- [Short exercise]: Can you rewrite all the entries below with "dropdown" changed to "drop-down menu", everything else kept the same and the pictures left out?

-------- Material for this task --------

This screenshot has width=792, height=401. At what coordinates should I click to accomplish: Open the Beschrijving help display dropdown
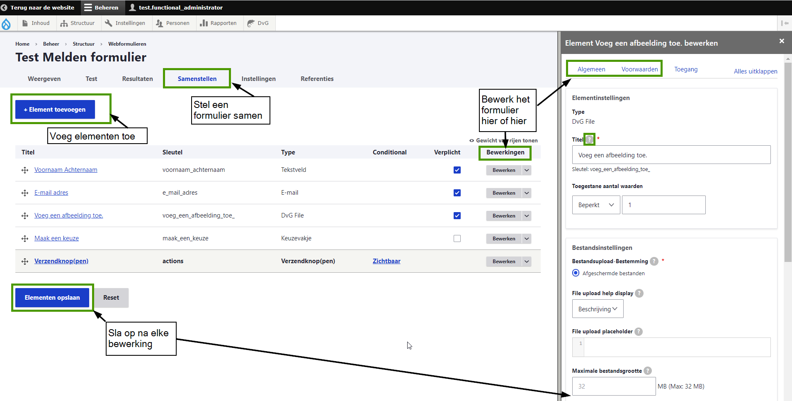pos(598,309)
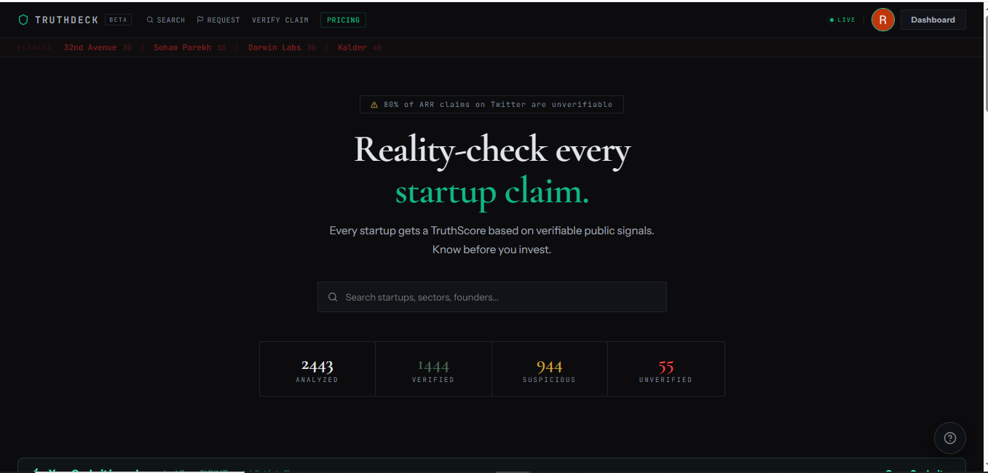Open the R avatar profile icon
The image size is (988, 473).
coord(882,20)
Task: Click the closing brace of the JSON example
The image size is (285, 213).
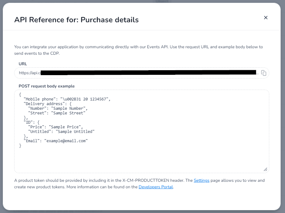Action: [x=20, y=146]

--------

- [Exercise answer]:
This screenshot has width=792, height=401. At what coordinates should I click to accomplish: Open the Beschrijving help display drop-down menu
pos(598,309)
Open the R avatar profile icon
The image size is (988, 473).
coord(882,20)
Task: Click the closing brace of the JSON example
The image size is (285, 213).
Action: [x=20, y=146]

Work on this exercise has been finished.